Jakie są oczekiwania współczesnych kobiet wobec mężczyzn i jak ci mężczyźni mają im sprostać? Starały się to sprawdzić dwie dziennikarki – singielki, Karolina Sulej, Urszula Jabłońska, które wyruszyły na poszukiwanie partnera. W magazynie "Wysokie Obcasy" zamieściły ogłoszenie o poszukiwaniu swojej drugiej połówki. Szukamy chłopaka, nie wariata, nie pijaka, nie pajaca. Polaka – napisały. Otrzymały kilkaset odpowiedzi z całej Polski. Wybrały kilka najciekawszych i udały się do ich autorów. Jak na razie nie trafiły na "księcia z bajki".

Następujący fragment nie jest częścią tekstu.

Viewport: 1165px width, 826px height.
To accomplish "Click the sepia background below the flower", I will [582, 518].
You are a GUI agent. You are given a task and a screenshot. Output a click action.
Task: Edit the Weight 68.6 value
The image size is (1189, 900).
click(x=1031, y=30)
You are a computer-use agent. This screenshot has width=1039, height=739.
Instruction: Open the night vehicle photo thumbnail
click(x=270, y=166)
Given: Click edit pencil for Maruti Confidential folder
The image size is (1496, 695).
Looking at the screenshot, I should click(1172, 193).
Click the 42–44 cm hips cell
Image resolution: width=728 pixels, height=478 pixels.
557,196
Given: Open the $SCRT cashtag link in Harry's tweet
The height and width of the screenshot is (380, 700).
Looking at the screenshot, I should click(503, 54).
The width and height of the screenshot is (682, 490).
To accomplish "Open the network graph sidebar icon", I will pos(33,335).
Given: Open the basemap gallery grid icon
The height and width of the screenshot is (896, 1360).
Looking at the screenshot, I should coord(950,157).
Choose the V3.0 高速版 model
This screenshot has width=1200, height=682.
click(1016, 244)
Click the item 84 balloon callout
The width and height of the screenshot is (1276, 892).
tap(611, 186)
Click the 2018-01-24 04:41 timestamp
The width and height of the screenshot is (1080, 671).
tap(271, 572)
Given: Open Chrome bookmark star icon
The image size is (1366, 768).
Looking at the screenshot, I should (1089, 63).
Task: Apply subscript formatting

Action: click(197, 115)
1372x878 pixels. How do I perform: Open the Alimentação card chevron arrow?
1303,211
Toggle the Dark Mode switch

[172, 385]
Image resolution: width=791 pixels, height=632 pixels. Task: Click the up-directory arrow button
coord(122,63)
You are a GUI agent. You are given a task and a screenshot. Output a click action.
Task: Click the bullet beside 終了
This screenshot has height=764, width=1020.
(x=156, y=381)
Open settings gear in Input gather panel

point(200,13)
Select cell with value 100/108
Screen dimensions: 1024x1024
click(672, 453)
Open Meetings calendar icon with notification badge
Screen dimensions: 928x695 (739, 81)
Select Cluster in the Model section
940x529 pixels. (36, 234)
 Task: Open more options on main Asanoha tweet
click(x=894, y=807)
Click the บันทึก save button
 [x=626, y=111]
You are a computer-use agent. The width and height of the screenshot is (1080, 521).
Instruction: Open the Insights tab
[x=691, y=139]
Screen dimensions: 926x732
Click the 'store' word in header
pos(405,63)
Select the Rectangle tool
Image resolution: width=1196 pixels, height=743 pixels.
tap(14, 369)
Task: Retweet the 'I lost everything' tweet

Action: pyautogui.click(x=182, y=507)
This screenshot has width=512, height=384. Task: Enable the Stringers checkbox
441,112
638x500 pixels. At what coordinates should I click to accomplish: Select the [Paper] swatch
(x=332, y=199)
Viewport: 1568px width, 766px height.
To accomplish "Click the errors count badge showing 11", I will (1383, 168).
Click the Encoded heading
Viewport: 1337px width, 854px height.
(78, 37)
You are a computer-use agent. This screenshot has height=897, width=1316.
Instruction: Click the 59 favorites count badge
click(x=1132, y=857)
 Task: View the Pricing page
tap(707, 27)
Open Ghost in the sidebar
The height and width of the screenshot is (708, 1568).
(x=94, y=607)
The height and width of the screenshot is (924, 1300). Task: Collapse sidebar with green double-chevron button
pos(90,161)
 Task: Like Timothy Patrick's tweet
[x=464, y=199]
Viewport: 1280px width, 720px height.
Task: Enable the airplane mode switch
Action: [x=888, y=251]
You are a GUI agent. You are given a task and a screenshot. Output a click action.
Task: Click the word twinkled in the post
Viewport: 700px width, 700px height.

Obraz polskiego faceta, który wyłania się z listów z propozycjami, nadesłanych do pań, jest niejednoznaczny. Dziś goście Czwórki opowiadają, że dobrym przykładem osoby, która pokazuje, w jakim punkcie relacji męsko-damskich znajduje się większość 30-letnich singli, jest pan Maciek, który został wychowany w starym, patriarchalnym modelu, w którym kobieta jest gospodynią, a mężczyzna łowcą. – Zorientował się, że dzisiejsze dziewczyny chcą zdobywać świat i nie boją się tego. Nie są takie, jak jego mama – mówi Jabłońska. – Zaczął się dostosowywać, ale z czasem doszedł do wniosku, że wcale nie jest przez to szczęśliwszy. Dziś jest w punkcie, w którym zastanawia się, jak być sobą, a jednocześnie związać się z kobietą, którą będzie mógł traktować z szacunkiem.
Bo, zdaniem Karoliny Sulej, faceci oczekują od kobiet, że te będą siedziały w domu i zajmą się wychowaniem dzieci. A na to już za późno. W świecie męsko-damskich perturbacji całkiem od niedawna pojawia się jeszcze jeden problem. – Mijamy się – tłumaczy Sulej. – Wszyscy skupieni są na sobie, na swojej indywidualności, rozwijaniu karier i zainteresowań. Często zdarza się, że w życia nie ma miejsca dla kogoś jeszcze, kto też ma swój świat, do którego trzeba się dopasować.
Słuchacze Czwórki jak zwykle sypią receptami na uzdrowienie tej sytuacji, jak z rękawa. – Polki mają powodzenie w Italii, niech jadą tam i się nie męczą – podsumowuje słuchacz Michał.